Letter: Taking issue with editor of NGO Monitor’s ‘slander’ of Gisha

In Beit Hanoun, a city on the northeast edge of the Gaza Strip, in 2015. PIXABAY

Dear Editor,

I was disappointed to see the op-ed by Becca Wertman of the NGO Monitor in your pages (“A bitter pill: Gaza’s Humanitarian Trap,” May 10, 2017).

In its ostensive quest to monitor non-governmental organizations, NGO Monitor regularly slanders them. I take offence to the accusations made against the organization I run, Gisha, in Wertman’s op-ed.

Wertman suggests we exist to make accusations against Israel and that we don’t take into account its security needs and that we suggest these needs are “arbitrary,” or that we call for reduced security restrictions. Statements like these seek to discredit us and have no foundation in reality. We are based in Israel. For Wertman to suggest that we seek to undermine the security of our fellow citizens is a grave and dangerous allegation.

The way we see it, residents of the Gaza Strip are deserving of human rights, just as residents of Israel are deserving of human rights, including the right to life and security. We also point to the glaring self-interest Israel has, and has even acknowledged, in allowing Palestinian residents of Gaza to lead their lives with dignity.

To her credit, Wertman recognizes that innocent residents of Gaza are suffering, yet she refuses to see Israel’s role in this suffering, thus engaging in the same offence that she accuses Gisha of: losing sight of the relevant context.

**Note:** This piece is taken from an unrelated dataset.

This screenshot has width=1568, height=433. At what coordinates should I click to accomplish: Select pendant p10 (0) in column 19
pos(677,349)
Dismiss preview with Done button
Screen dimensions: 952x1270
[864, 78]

The security context exists, and we haven’t shunned away from recognizing it. Unfortunately, not all decisions regarding access to and from Gaza are grounded in concrete security goals, as we have called for. In fact, over the past 10 years, since Hamas took control of the Strip, some important decisions on access policy have been reversed by Israel, in part because of Gisha’s work, whether it was the decision to allow goods from Gaza to be marketed in their once-traditional markets or allowing students to travel from Gaza to universities abroad.

It’s clear that decision-makers in Israel realized that closing Gaza so tightly was punishing the exact people Israel should seek to strengthen, and that it wasn’t contributing to its security needs.

The context also includes recognizing that Gaza isn’t a far-flung place towards which Israel has no duties. Quite the opposite, Israel’s control over various aspects of life in Gaza, namely movement and access, give rise to responsibilities towards Gaza’s residents. These include respecting residents’ human rights and the right to freedom of movement.

We believe there’s still a long way to go in terms of protecting Israel’s security while also respecting Gaza residents’ right to freedom of movement. We don’t see it as zero-sum game, and frankly, neither do Israeli security officials.

I’m sure that readers of your paper see themselves as committed to Israel’s security and to the task of defending Israel in your community against the real threats of anti-Semitism and demagoguery regarding Israel’s actions.

Israel is a flawed place, just like Canada or any other nation. It needs champions that defend it and champions to nudge it to do better. In this sense, the role of watchdogs is an important one. We invite your readers to judge our work for themselves by visiting our website.

Tania Hary is the executive director of Gisha, an Israeli not-for-profit organization whose goal is to protect the freedom of movement of Palestinians, especially Gaza residents.